BEGIN Provided passage

Have you remembered any memorable incident while doing social work in the area?
Yes. Once a newly married woman committed suicide in East Vinod Nagar when she was alone at home. Her husband was on his workplace and her mother-in-law had gone somewhere else. Husband of the woman and his mother were not involved in the case. But parents of the woman tried to fabricate a dowry case against them. They were worried and came to me. I talked to both parties and said there should not be injustice with them. Seeing my behaviour and politeness, parents of the woman, who committed suicide, disclosed that their daughter was very aggressive and would have taken the extreme step on her own. This statement was recorded in front of the area SDM and the case was closed.
Since you are working in a school how do you find time for social work?
Generally, teachers join private colleges after duty hours. But I do not believe in doing tuition or any other job. Whatever salary I am getting from the department, I am satisfied. I prefer making contacts and helping students of economically poor background. I call my students at home to teach them and to guide them how to plan to make their career. Before final examinations, a number of students come to study at my home. I teach them free of charge. Besides helping students, I am associated with the Resident Welfare association of East Vinod Nagar. I keep myself in touch with leaders who represent the area people in assembly and corporation and request them for development of the area.
When I had constructed my house here, the colony was like a jhuggi cluster. With the help of other residents, I had got done the development work. Now, it is better than other unauthorised colonies. Apart from this, I organise social and cultural function under the aegis of Udbhav, an NGO. From time to time, I organise painting competition and prizes are distributed among the best participants. I arrange money from influential people of the area for these functions.
Have you taken permission from department concerned to involve in these activities?
I do not think that there is a need to take permission from the department for these activities. Social work is not an anti-national activity. The education department can put restriction for private tuition, but it can not restrict the teachers if they guide their students for the better results or to make their career better. When I help a student financially, I do not charge from the school or the education department. For this help either I am sufferer or my family members. A few of my students, to whom I helped out of the way, have represented national level championship in athletes.
In 1997, the department recognised me as the best teacher in the Capital and I was given an award. Besides, another award ‘Saraswati Samman’ was given by an NGO, Awantika Bhartiya Samkalin Kalakar Sangh. Recently, I received Dr S Radha Krishnan Smriti Rashtriya Shikshak Samman.
You spend a major part of your salary for the poor students. How do you run your family?
I have very simple life. I do not believe in
showing off. Though I have been in government job from the beginning of my
career, yet I do not have a luxurious lifestyle. I travel by bus. Sometimes, I
used to walk from my house to school to save money. Even my family members do
not object helping economically poor students.

END Provided passage
BEGIN Data for processing

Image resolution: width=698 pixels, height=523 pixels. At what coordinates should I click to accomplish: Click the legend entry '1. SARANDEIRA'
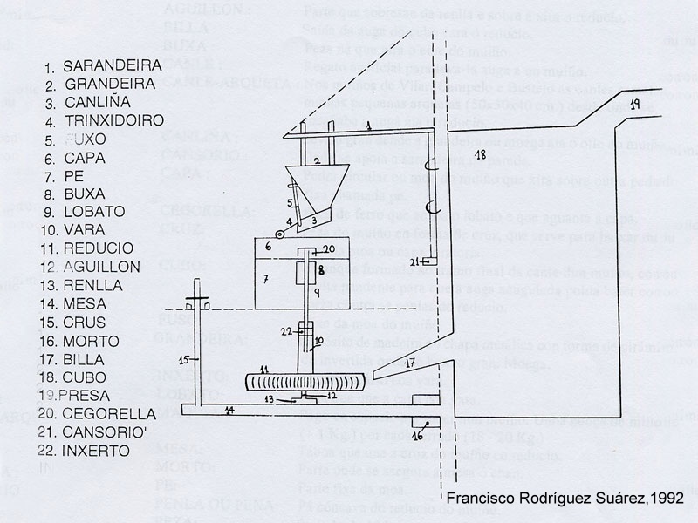(102, 65)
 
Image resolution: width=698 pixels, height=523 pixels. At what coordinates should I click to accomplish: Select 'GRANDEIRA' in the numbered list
(99, 85)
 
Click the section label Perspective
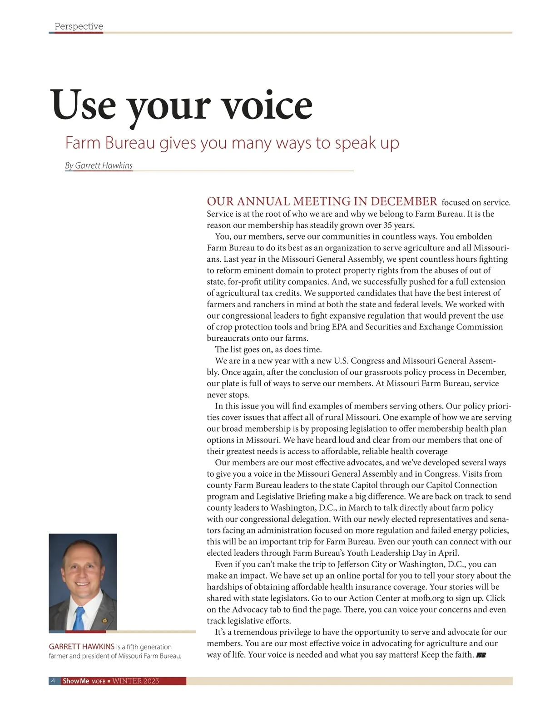click(x=79, y=26)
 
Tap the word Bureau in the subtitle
click(x=130, y=143)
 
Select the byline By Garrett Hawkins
click(x=99, y=165)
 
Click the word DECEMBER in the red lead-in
click(x=404, y=201)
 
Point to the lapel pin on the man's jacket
click(x=105, y=620)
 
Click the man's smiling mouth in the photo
click(x=82, y=584)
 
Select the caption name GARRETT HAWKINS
click(x=81, y=647)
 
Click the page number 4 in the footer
click(x=53, y=681)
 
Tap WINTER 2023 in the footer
click(x=136, y=681)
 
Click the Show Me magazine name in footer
click(x=76, y=681)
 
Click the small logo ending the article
click(x=481, y=655)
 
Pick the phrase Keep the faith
click(x=447, y=655)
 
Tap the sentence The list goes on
click(x=268, y=350)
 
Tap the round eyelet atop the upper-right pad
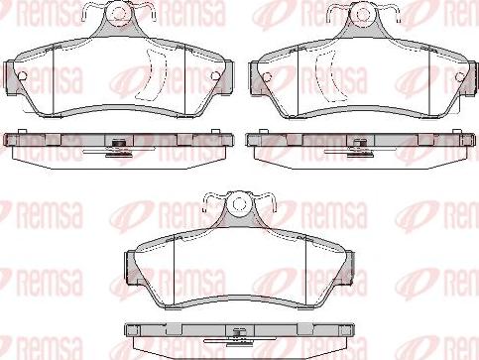pyautogui.click(x=363, y=15)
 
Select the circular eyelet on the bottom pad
pyautogui.click(x=239, y=204)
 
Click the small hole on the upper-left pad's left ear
pyautogui.click(x=22, y=76)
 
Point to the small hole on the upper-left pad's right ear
pyautogui.click(x=215, y=76)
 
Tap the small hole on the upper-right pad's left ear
pyautogui.click(x=267, y=77)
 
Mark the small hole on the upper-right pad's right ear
pyautogui.click(x=460, y=77)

END Data for processing

> [What to work on]
[a] According to the interview, why does the teacher see no need to get the department's permission for social work? Answer in one to three sentences.
[b] Lay out the lines of the records from the one containing "Select the circular eyelet on the bottom pad" through the one containing "pyautogui.click(x=215, y=76)" as a JSON list of strings, one string per line, leaving out blank lines.
The interview and the records come from different sources.

> [Answers for the tasks]
[a] The teacher says social work is not an anti-national activity. The education department can restrict private tuition, but it cannot stop teachers from guiding students toward better results or careers. Any financial help to students is not charged to the school or the department but is borne by the teacher or the teacher's family.

[b]
[
  "Select the circular eyelet on the bottom pad",
  "pyautogui.click(x=239, y=204)",
  "Click the small hole on the upper-left pad's left ear",
  "pyautogui.click(x=22, y=76)",
  "Point to the small hole on the upper-left pad's right ear",
  "pyautogui.click(x=215, y=76)"
]